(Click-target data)
★ ★ ★ ★

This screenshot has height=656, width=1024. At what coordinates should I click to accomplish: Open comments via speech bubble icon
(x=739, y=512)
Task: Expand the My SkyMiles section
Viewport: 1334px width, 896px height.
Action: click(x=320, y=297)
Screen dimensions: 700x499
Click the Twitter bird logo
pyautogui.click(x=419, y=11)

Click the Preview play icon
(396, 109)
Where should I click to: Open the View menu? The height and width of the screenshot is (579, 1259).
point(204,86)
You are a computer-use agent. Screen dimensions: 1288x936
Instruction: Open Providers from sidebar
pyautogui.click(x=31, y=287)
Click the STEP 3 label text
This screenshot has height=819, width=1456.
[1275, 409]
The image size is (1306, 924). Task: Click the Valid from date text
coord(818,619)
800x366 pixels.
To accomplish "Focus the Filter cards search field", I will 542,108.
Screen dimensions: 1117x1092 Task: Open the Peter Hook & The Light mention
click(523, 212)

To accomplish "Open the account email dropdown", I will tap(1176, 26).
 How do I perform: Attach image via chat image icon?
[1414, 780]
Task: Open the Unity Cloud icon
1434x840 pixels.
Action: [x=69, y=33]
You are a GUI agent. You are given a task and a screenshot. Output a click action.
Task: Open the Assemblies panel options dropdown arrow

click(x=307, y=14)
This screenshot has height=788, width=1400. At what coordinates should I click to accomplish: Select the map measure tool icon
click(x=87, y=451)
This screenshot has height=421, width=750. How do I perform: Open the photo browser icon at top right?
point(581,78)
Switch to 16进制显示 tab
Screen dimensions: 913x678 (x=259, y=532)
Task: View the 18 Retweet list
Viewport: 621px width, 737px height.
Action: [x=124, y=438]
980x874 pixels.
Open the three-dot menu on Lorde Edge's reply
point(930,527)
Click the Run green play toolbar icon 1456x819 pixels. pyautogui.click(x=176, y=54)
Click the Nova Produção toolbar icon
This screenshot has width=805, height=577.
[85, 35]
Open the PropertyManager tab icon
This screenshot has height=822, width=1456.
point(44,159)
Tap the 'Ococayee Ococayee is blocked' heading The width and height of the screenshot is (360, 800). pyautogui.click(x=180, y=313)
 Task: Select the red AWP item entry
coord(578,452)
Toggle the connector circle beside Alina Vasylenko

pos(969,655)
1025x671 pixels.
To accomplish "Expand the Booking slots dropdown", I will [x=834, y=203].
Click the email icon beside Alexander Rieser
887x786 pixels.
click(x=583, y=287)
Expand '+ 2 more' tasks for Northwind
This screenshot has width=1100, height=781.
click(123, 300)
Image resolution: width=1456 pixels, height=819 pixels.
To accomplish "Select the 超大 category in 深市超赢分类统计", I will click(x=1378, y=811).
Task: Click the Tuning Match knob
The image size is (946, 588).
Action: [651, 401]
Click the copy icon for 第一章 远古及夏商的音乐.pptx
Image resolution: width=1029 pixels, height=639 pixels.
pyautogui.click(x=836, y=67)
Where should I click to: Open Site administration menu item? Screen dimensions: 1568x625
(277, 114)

★ ★ ★ ★

Description of the task: Please copy all of the items above word for word, with nothing changed.

Result for this exercise:
This screenshot has height=656, width=1024. At what coordinates should I click to accomplish: Open comments via speech bubble icon
(x=739, y=512)
Task: Expand the My SkyMiles section
Viewport: 1334px width, 896px height.
Action: click(x=320, y=297)
Screen dimensions: 700x499
Click the Twitter bird logo
pyautogui.click(x=419, y=11)

Click the Preview play icon
(396, 109)
Where should I click to: Open the View menu? The height and width of the screenshot is (579, 1259).
point(204,86)
You are a computer-use agent. Screen dimensions: 1288x936
Instruction: Open Providers from sidebar
pyautogui.click(x=31, y=287)
Click the STEP 3 label text
This screenshot has height=819, width=1456.
[1275, 409]
The image size is (1306, 924). Task: Click the Valid from date text
coord(818,619)
800x366 pixels.
To accomplish "Focus the Filter cards search field", I will 542,108.
Screen dimensions: 1117x1092 Task: Open the Peter Hook & The Light mention
click(523, 212)

To accomplish "Open the account email dropdown", I will tap(1176, 26).
 How do I perform: Attach image via chat image icon?
[1414, 780]
Task: Open the Unity Cloud icon
1434x840 pixels.
Action: [x=69, y=33]
You are a GUI agent. You are given a task and a screenshot. Output a click action.
Task: Open the Assemblies panel options dropdown arrow

click(x=307, y=14)
This screenshot has height=788, width=1400. At what coordinates should I click to accomplish: Select the map measure tool icon
click(x=87, y=451)
This screenshot has height=421, width=750. How do I perform: Open the photo browser icon at top right?
point(581,78)
Switch to 16进制显示 tab
Screen dimensions: 913x678 (x=259, y=532)
Task: View the 18 Retweet list
Viewport: 621px width, 737px height.
Action: [x=124, y=438]
980x874 pixels.
Open the three-dot menu on Lorde Edge's reply
point(930,527)
Click the Run green play toolbar icon 1456x819 pixels. pyautogui.click(x=176, y=54)
Click the Nova Produção toolbar icon
This screenshot has width=805, height=577.
[85, 35]
Open the PropertyManager tab icon
This screenshot has height=822, width=1456.
point(44,159)
Tap the 'Ococayee Ococayee is blocked' heading The width and height of the screenshot is (360, 800). pyautogui.click(x=180, y=313)
 Task: Select the red AWP item entry
coord(578,452)
Toggle the connector circle beside Alina Vasylenko

pos(969,655)
1025x671 pixels.
To accomplish "Expand the Booking slots dropdown", I will [x=834, y=203].
Click the email icon beside Alexander Rieser
887x786 pixels.
click(x=583, y=287)
Expand '+ 2 more' tasks for Northwind
This screenshot has width=1100, height=781.
click(123, 300)
Image resolution: width=1456 pixels, height=819 pixels.
To accomplish "Select the 超大 category in 深市超赢分类统计", I will click(x=1378, y=811).
Task: Click the Tuning Match knob
The image size is (946, 588).
Action: [651, 401]
Click the copy icon for 第一章 远古及夏商的音乐.pptx
Image resolution: width=1029 pixels, height=639 pixels.
pyautogui.click(x=836, y=67)
Where should I click to: Open Site administration menu item? Screen dimensions: 1568x625
(277, 114)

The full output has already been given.